Advantages of a teaching approach to MT:

  • Doctors and patients are better informed about whether to trust the system
  • It could be “partially enabled” for Spanish-speaking doctors that don’t remember medical terms
  • It would create a more multilingual workforce, which makes staffing easier (forecasts don’t need to be as precise, more options for trading shifts, etc.)

Disadvantages of a teaching approach to MT:

  • Doctors tend to be very busy and time-sensitive. Would there be enough doctors willing to slow down a little to learn Spanish?
  • There’s more to implement and maintain — there are multiple MT integrations and integration with translation dictionaries. The alignment code would be yet another piece to maintain.
  • Showing multiple translations and backtranslations may take a lot of screen space and add cognitive load, compared to seamless MT

Additional concerns:

  • Learning vocabulary is one thing, but doctors would also need to learn verb conjugation, gender agreement, grammar, etc. How could we help?
  • How to make it easier to build rapport? That might just be tough in a text-based system

Despite the downsides I think it’d be an improvement over seamless MT-mediated chat. The real question is whether I could build something good enough that some clinicians would prefer it over phone translators.

Next steps

Writing this up took more time than I expected, and I hope that you’ll help me correct mistakes and fill in any gaps.

Beyond this, I’ve got to 1) read more 2) start trying out existing APIs 3) build a data set 4) look into bilingual dictionaries. It’d be nice to play around with the actual transformer implementations too, once I have some reasonable baselines.

Reading wishlist

  • UX for language-teaching apps like Duolingo
  • UX for MT-mediated chat — find and read more
  • Try out PAHOMTS and/or read about it
  • Best practices for corpus-building — I suspect that I may need to build a small in-domain corpus for this effort, and I could learn from the way large corpora are built.
  • Machine translation models for dialogue—Most MT research is about sentence translation, but I bet there are possible gains from iteratively translating a conversation as a document.

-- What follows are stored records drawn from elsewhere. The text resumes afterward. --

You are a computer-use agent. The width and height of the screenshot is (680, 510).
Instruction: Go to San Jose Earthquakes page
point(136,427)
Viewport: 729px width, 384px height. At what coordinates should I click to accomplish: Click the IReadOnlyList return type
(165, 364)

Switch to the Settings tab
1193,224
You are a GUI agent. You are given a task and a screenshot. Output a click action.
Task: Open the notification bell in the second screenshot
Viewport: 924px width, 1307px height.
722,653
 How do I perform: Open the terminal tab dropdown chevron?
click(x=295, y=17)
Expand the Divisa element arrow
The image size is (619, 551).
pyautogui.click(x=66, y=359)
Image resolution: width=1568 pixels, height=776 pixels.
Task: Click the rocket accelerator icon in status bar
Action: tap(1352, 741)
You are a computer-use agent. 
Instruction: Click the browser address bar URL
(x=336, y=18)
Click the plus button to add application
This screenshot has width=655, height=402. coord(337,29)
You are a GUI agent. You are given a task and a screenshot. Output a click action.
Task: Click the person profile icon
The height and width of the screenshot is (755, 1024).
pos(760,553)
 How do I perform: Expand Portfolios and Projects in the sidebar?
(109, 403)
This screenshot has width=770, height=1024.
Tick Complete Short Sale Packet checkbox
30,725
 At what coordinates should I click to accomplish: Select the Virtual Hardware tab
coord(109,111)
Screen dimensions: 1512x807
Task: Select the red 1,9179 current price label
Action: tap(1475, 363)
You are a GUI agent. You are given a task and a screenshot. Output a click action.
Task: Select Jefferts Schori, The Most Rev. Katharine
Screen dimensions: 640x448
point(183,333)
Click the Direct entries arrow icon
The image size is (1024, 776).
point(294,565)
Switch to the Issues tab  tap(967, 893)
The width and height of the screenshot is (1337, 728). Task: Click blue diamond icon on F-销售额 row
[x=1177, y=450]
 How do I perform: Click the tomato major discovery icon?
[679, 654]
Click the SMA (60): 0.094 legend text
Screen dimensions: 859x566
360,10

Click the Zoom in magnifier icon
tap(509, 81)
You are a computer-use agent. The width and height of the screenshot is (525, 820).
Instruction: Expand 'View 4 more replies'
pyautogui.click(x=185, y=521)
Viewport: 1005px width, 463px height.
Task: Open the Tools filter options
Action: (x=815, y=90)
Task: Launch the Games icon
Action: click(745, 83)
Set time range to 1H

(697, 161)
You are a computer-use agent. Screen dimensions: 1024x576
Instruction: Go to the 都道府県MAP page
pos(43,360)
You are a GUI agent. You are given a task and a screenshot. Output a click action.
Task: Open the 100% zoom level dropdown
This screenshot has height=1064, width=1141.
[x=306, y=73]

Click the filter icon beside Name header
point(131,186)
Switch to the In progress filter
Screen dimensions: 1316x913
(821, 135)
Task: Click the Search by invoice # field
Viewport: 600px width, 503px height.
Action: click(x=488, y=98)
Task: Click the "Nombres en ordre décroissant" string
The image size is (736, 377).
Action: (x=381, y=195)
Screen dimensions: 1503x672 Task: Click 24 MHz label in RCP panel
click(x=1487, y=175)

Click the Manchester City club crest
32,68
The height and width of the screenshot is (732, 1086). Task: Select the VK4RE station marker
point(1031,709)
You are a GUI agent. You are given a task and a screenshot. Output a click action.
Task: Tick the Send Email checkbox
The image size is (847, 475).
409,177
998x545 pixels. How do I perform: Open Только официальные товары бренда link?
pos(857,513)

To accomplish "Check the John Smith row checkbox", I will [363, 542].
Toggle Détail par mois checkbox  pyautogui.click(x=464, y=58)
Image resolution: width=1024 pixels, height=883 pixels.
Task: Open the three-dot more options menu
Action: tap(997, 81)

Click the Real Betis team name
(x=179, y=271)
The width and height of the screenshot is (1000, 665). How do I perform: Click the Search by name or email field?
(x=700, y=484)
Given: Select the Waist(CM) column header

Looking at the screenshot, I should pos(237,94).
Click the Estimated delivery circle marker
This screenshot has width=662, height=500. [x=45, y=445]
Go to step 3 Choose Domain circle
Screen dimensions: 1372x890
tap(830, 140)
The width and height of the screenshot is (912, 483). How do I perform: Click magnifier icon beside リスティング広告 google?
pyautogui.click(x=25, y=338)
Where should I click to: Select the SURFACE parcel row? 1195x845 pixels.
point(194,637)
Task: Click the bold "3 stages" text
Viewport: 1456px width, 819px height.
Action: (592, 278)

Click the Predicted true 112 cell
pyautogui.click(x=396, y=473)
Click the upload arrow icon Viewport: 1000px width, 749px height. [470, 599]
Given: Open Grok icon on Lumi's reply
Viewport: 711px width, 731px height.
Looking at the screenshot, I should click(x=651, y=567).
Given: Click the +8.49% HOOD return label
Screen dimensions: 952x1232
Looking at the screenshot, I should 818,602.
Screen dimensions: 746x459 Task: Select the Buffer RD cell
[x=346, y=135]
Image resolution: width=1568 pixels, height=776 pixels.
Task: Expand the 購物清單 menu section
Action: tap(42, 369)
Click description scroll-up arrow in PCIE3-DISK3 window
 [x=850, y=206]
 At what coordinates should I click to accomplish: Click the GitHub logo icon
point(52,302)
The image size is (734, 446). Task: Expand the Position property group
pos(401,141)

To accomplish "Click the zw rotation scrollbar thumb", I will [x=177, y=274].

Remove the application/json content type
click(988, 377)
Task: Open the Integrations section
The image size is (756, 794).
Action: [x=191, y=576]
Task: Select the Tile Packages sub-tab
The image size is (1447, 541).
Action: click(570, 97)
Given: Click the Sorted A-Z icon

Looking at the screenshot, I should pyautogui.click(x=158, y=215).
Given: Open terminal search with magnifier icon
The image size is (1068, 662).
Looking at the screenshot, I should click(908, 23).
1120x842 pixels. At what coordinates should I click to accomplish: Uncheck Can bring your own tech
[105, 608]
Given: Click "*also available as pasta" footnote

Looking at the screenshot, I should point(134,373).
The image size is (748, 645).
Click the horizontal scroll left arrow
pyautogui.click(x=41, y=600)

For example, a word might be ambiguous in one sentence but not in a previous sentence.
  • Simpler approaches to domain adaptation
  • Read about the user experience of Facebook’s M messenger — I believe they released MT-mediated chat a while back but I haven’t heard anything since
  • Read through https://machinetranslate.org/
  • Skim this year’s WMT proceedings if they’re available

Data

The data sources I saw mentioned so far:

  • Medline has translated abstracts
  • WMT has a medical English-Spanish track, I think I saw in WMT 16?
  • The HERE database of translated pamphlets in WA (and there must be other similar ones!)
  • SNOMED/ICD ontologies with synthetic data generation for complex terminology

There must also be some medical webpages that are translated, and I bet there are papers on how to scrape those for parallel texts.